Seguridad aérea; casi mejor no saber.

Hace tiempo volaba en un trayecto largo -omitiré la compañía- y, como casi siempre, había pedido pasillo de salida de emergencia. Sabía que el avión era un 747 y sabía que ese avión, en la puerta de emergencia tiene un bulto enorme formado por la balsa salvavidas y que no deja estirar las piernas al que va junto a la ventanilla.

Llegó una señora algo mayor y ocupó el asiento de la ventanilla y, la verdad, la miré con cierta pena ante la perspectiva que tenía de doce horas torcida como única forma de estirar las piernas y, además, pasando frío.

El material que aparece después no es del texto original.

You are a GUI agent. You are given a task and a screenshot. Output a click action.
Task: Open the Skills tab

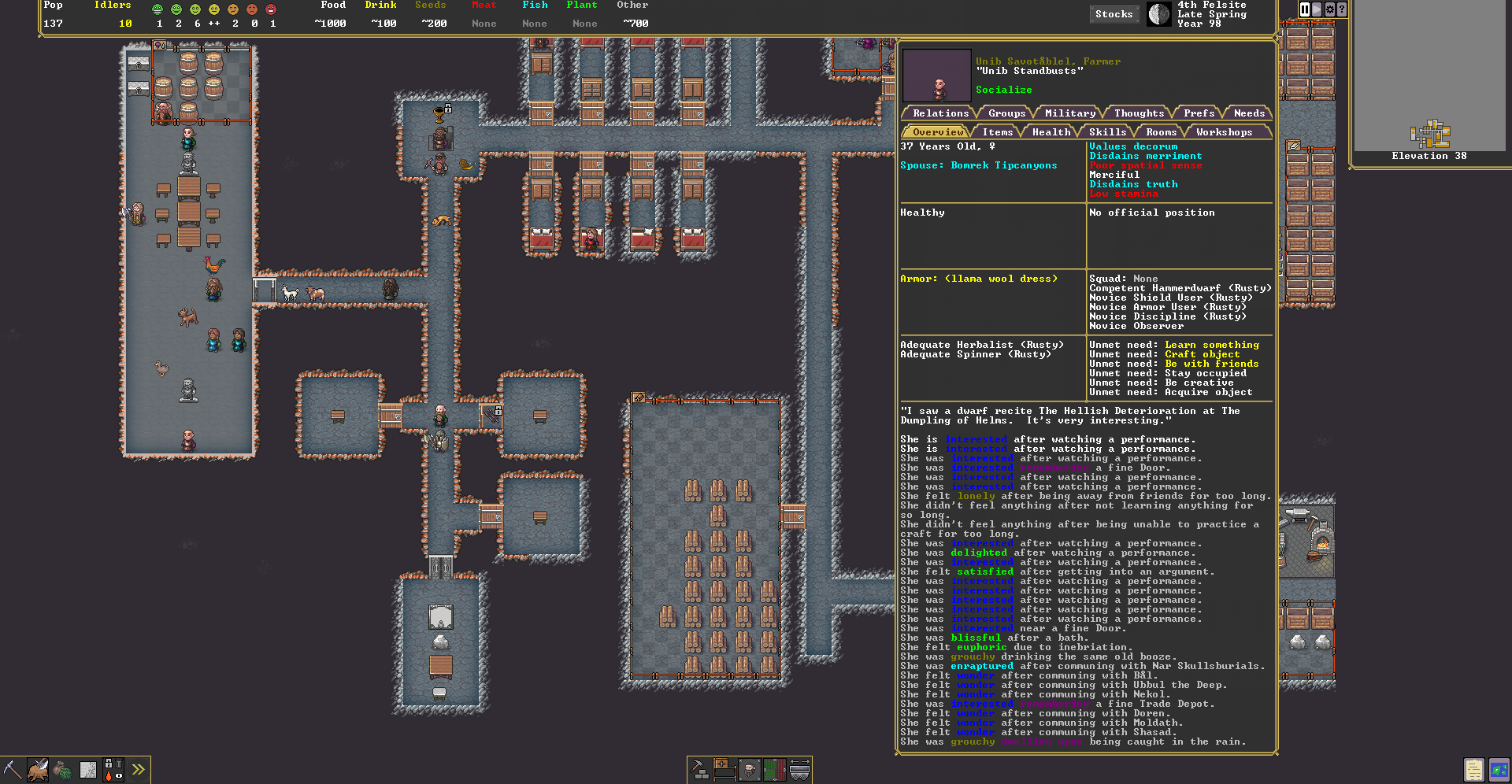click(x=1107, y=131)
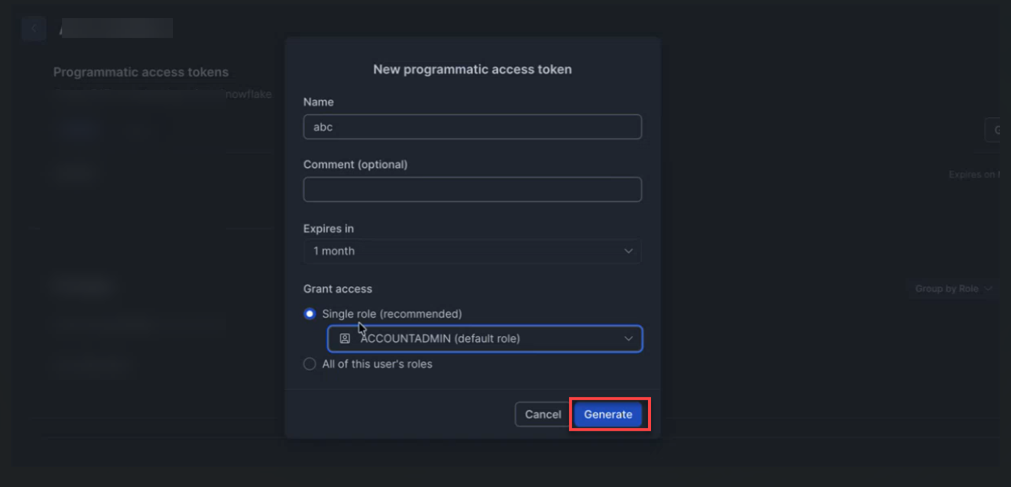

De lo primero no se quejó pero, al cabo de unas dos horas, le dijo a uno de los auxiliares de vuelo que hacía frío porque había corriente. Éste dio una respuesta que suele ser habitual: “¡Señora! ¿cómo va a hacer frío aquí? Esto es un avión y es totalmente hermético” y, ante tal respuesta, la señora debió pensar que serían cosas de la edad y no volvió a protestar.

Por otro lado, antes de subir al avión, había comprado una botella de agua y, en un momento que me desperté, fui a buscarla sin verla por ningún sitio. Finalmente comprobé que había rodado y se había colocado precisamente debajo del bulto formado por la balsa en la puerta de emergencia y…que no estaba en condiciones de ser bebida porque se había congelado por completo.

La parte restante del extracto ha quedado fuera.